If you decide to dispatch vehicles on schedule, what should be the schedule frequency? Obviously it depends on demand. But now, not the total demand, but the total demand in people per hour at each station divided by the number of possible destinations. So you may have to wait quite a while to get six people going to the same destination, as a consequence of which you compromize and let each vehicle go with fewer people and then as the off-peak periods come you realize that to get the same load factor you have to decrease the schedule frequency quite a bit, but if the wait is too long too few people ride so you accept an even smaller average load factor and soon will find that you get only one group travelling together by choice.
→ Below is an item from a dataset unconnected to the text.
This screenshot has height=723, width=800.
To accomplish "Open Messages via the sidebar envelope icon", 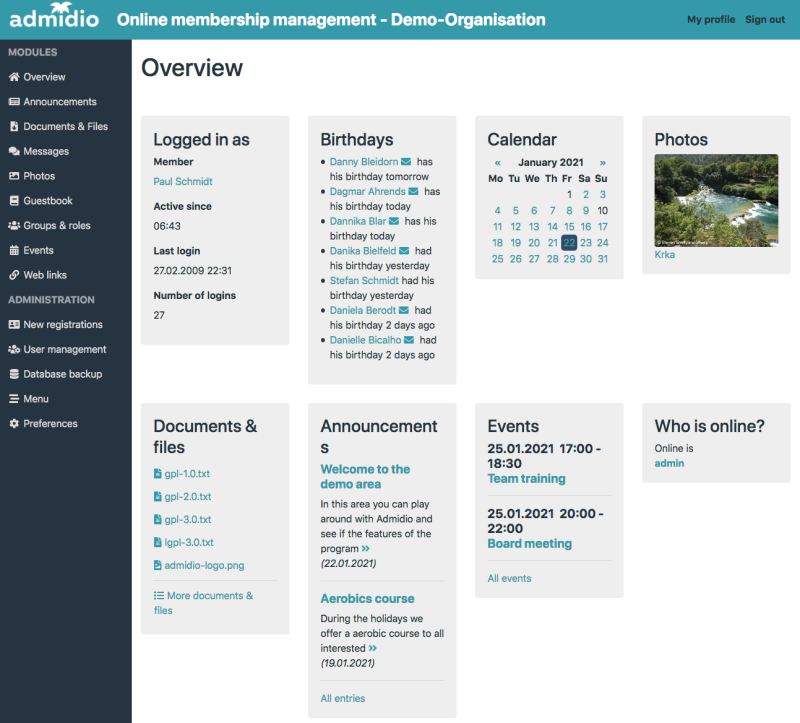I will [x=14, y=151].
This is the inherent problem of scheduled service--the daily average load factor is very disapointing.

Now, suppose, as implied by Cybertran literature, that the system has line-to-line transfers, i.e., it can be built as a network. Then, when a vehicle enters a station with people in it, you can't board that vehicle unless it is destined on the same route that your destination station is on, and the number of possible routes increases very rapidly as the network grows. Moreover, extensive simulations performed in a Colorado RTD study of transit alternatives in 1974-5 of the operation of GRT stations showed that you can't tell which berth a vehicle will be stopped at until the vehicle is very close, which means that you have to stand somewhere near the middle of the station and be ready to dash to a specific loading berth in the last few seconds. All this is described in a paper by Johnson, Walter, and Wilde in PRT III, the proceedings of the third international PRT conference, held in Denver in September 1975. The bottom line was that only true single-party PRT or trains stopping at all stations are viable. The intermediate GRT systems work only in the simplest situations with very few stations.

Your correspondent says that the line-haul Cybertran makes more sense than a network PRT system. Ask him how people get from the few stations of such a system to their final destinations. You find that you are not really better off than in a conventional rail system. The advantage of Cybertran is that with smaller vehicles than conventional rail, the guideway is cheaper, but the service differs very little. If you drop people off at a few stops in an area like Silicon Valley, they generally have a long way to go to their destinations. A PRT network could provide that service. As our PRT matures the speed capability will increase. I estimate that with the same vehicles as used in an urban network, we will be able to go up to at least 80 mph, which will satisfy many of the line-haul needs of commuters. So, I see the market for Cybertran to move up to much higher speeds, they mention 135 mph.